The Privacy Advisor:
What about Googling prospective or current employees?


Gordon: 
AGoogle search can legally be made. An employer does not have to comply with the FCRA when it conducts a Google search internally because the FCRA applies only when the employer relies on a consumer reporting agency to compile information about an applicant or employee. The employer may or may not be able to rely on the information returned by the search. For example, the Google search result could include media reports about an applicant’s recent arrest for suspected drug dealing. State and federal laws, however, can impose restrictions on an employer’s use of arrest records for employment decisions. The list of information that employers may not be able to lawfully rely on, depending on the circumstances and applicable state law, seems to get longer by the day.

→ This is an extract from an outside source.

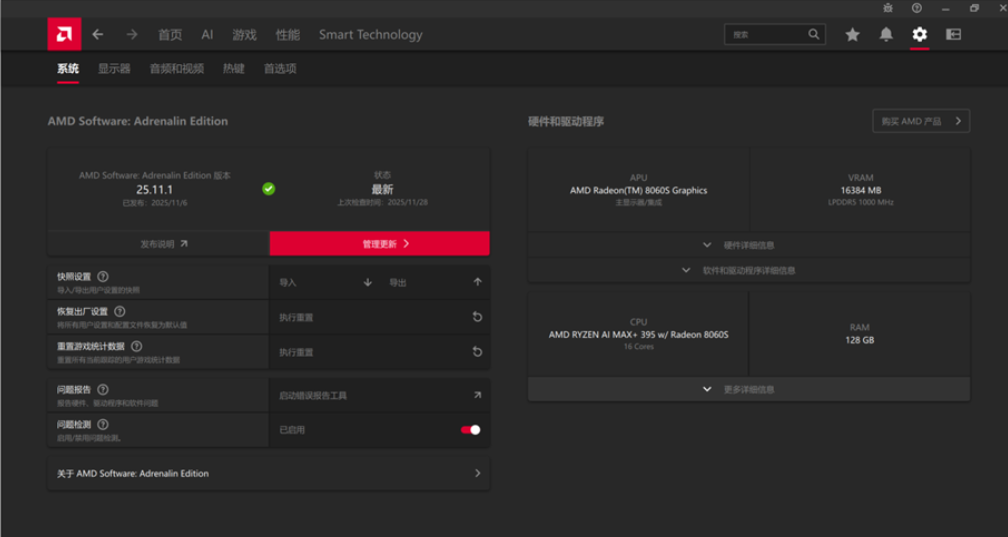Click the help question mark in title bar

Credit history, unemployment status and genetic information—which federal law broadly defines to include any information about the manifestation of a disease or disorder in a family member—are three relatively recent additions to the list of more well known categories such as race, ethnicity, disability, age, gender and sexual orientation.


The Privacy Advisor:
Any general thoughts you’d like to share on the topic?


Gordon:
I think because of the recession, state legislators have substantial sensitivity to wide-ranging inquiries, and they are expressing a significant desire to restrict employers’ ability to collect information about applicants and employees that state legislators do not believe is job-related. For example, we’re now up to eight states that have imposed restrictions on employers’ collection of credit information about applicants. The view in most of these states is that an applicant’s credit capacity generally is not relevant to the applicant’s ability to perform the job, though all of the laws have exceptions. Social media password protection laws seem to be driven by the same underlying premise. The idea is that both laws are necessary to prevent employers from collecting information they are not lawfully allowed to rely on to make employment decisions. There are many people who have been out of work for a long time, not because they aren’t diligent or good workers or eager to get a job, just because, particularly in some geographic areas, it’s very difficult to get a job. I think lawmakers are concerned that information that is not job-related should not impede the ability of someone to get a job. As long as unemployment rates remain high, we can expect the states to enact more laws that impose limits on employers’ collection of information about job applicants and employees.